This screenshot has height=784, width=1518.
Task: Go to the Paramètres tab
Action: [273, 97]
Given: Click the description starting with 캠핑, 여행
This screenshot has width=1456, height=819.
════════════════════
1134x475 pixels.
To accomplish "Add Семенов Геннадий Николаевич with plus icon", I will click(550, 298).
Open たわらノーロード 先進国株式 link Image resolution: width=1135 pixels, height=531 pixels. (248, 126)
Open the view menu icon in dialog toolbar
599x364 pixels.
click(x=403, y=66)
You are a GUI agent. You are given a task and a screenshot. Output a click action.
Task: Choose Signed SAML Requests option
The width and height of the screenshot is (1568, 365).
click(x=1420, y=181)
════════════════════
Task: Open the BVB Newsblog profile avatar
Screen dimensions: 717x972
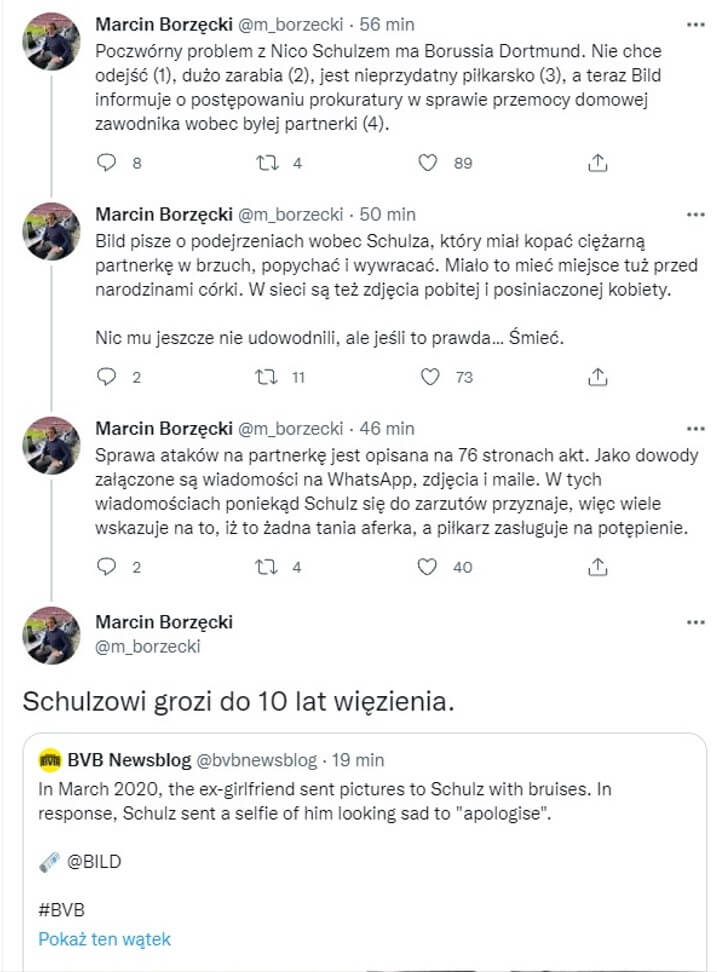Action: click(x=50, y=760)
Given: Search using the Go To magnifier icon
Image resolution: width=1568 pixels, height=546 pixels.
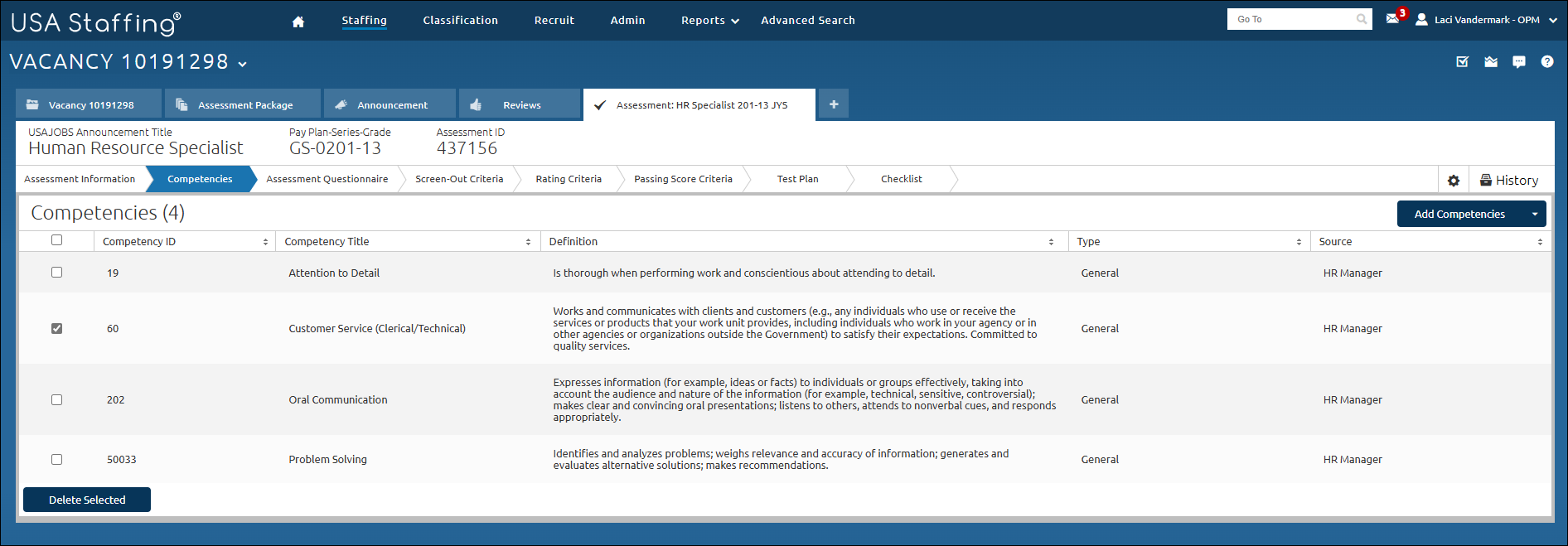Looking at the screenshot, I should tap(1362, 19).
════════════════════
### TASK TO CARRY OUT
Among the entries above, the line containing "Given: Click the", the line containing "This screenshot has width=1456, height=819.", and all lines between them are to be restated word for word; nothing else belongs in the reply.

### YOUR SOLUTION
Given: Click the description starting with 캠핑, 여행
This screenshot has width=1456, height=819.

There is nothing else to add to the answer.